What the Benchmark Actually Shows

Raki Rahman ran a clean head-to-head: Spark 4.2 (preview) vs. Flink 1.16, both streaming JSON from Kafka into Delta Lake. Same producer, same message format, roughly 180,000 messages per second.

Metric Flink 1.16 Spark 4.2 Spark 3.5
Avg latency 0.81 s 7.15 s 6.59 s
Latency pattern Stable Saw-tooth (2–15 s) Saw-tooth
Throughput ceiling Not hit Not hit Not hit

Flink beat Spark by nearly 9x on average latency. More telling: Spark 4.2 was actually slower than Spark 3.5 for this particular workload. The saw-tooth pattern — latency cycling between 2 and 15 seconds — is the signature of microbatch processing. Each cycle is a batch boundary where Spark commits a transaction to the Delta log.

Neither engine broke a sweat at 180K msg/s, so this isn't a throughput story. It's a latency story, and for lakehouse sinks, Flink owns it.

Where RTM Actually Delivers

Strip away the lakehouse requirement and RTM becomes genuinely interesting. The architecture differs fundamentally from microbatch: instead of discrete batches, it uses extended batch windows (defaulting to five minutes) that process records as they arrive, with simultaneous scheduling of all query stages and streaming shuffle for inter-stage data transfer.

The workloads where this matters today:

  • Kafka-to-Kafka enrichment — stateless transformations, filtering, routing

  • Fraud scoring — score a transaction and push the result to a downstream topic, all sub-10ms

  • Real-time feature serving — compute a feature and write it to Redis or another key-value store

Notice what these have in common: none of them touch a table format. The moment you need ACID transactions, partition management, or file compaction — the things that make a lakehouse a lakehouse — you're back in microbatch territory.

The Python Problem

Here's the constraint that'll stop most teams cold. RTM in Spark 4.1 supports Scala only, and only for stateless workloads. No Python. If your organization — like the majority of data engineering teams — writes PySpark, the feature doesn't exist for you yet. SPARK-53736 tracks Python support as future work, but there's no committed timeline.

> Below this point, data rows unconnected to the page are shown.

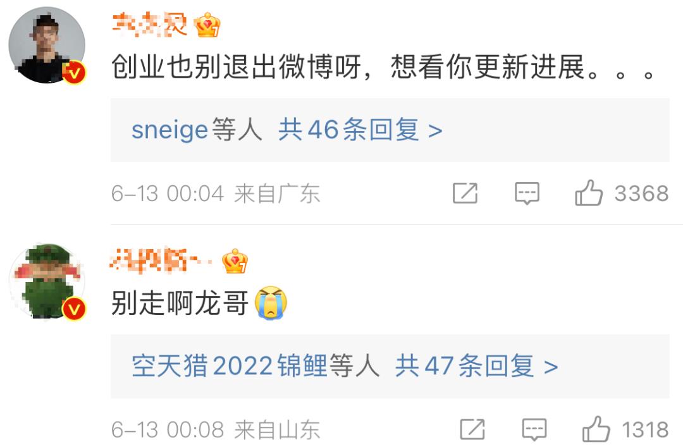Image resolution: width=683 pixels, height=447 pixels.
Task: Tap the comment text 别走啊龙哥
Action: [x=180, y=303]
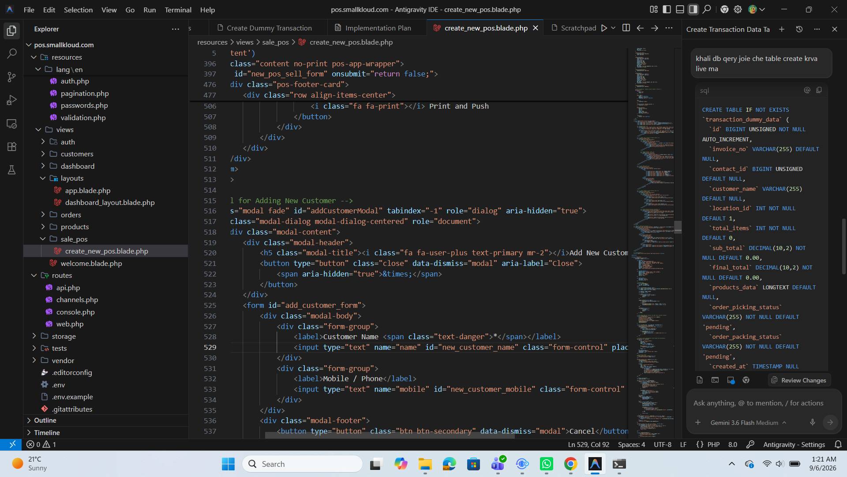
Task: Open the Extensions view
Action: pos(12,147)
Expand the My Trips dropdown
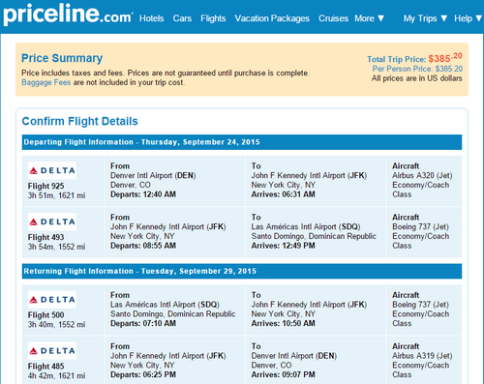The image size is (484, 384). [x=425, y=18]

This matters more than it sounds. Spark's value proposition for data engineering has always been "write Python, run it at scale." An optimization restricted to Scala stateless Kafka-to-Kafka pipelines serves a narrow slice of the user base. The teams most likely to benefit already have Flink in production.

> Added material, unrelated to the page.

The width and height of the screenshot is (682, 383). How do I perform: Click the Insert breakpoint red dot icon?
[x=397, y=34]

Checkpoints and the Recovery Tax

RTM's extended batch windows create a subtle operational risk that rarely makes it into the launch blog posts. In microbatch mode, the framework checkpoints at every batch boundary — typically every few seconds. If the job dies, you replay from the last checkpoint. Recovery stays fast because you lost at most one batch of progress.

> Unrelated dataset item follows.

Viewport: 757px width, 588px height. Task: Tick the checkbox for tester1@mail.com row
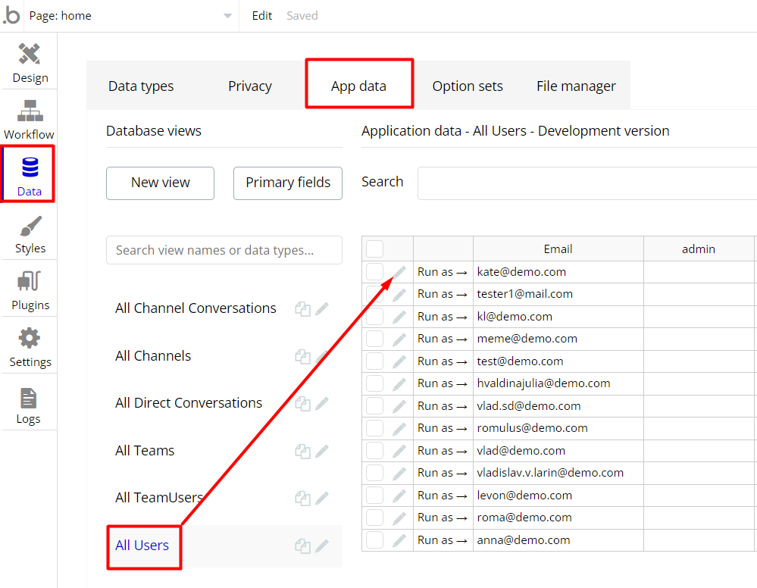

RTM defaults to five-minute windows. Kill the job at minute four and you replay four minutes of data. For a stream doing 180K msg/s, that's north of 40 million messages to reprocess. You can tune the window shorter, but Databricks' own documentation warns that shorter windows "may impact latency" — which undermines the whole point.

Flink takes a different approach with incremental checkpointing. State snapshots happen asynchronously without blocking the processing pipeline. Flink has checkpoint overhead too, but it doesn't correlate with processing latency the way Spark's batch boundaries do. You get fast recovery without paying for it in the hot path.

What Should You Actually Do?

If you're building a new streaming pipeline that lands in Delta Lake or Iceberg and latency matters, Flink is still the better engine. The 0.81s vs. 7.15s gap isn't subtle — it's the difference between "near real-time" and "eventually consistent with a lag you can feel in the dashboard."

If you already run Spark everywhere and your latency tolerance is 10–30 seconds, microbatch with a short trigger interval remains fine. It's battle-tested, works with every sink, and the operational tooling is mature. Don't let RTM marketing make you feel behind.

If you genuinely need sub-second latency and you're committed to Spark, RTM works — provided your sink is Kafka or a forEach adapter, you write Scala, and your transformation is stateless. That's a real but narrow set of constraints.

The 5ms number isn't wrong. It's just not the number that matters for the workload you're probably running.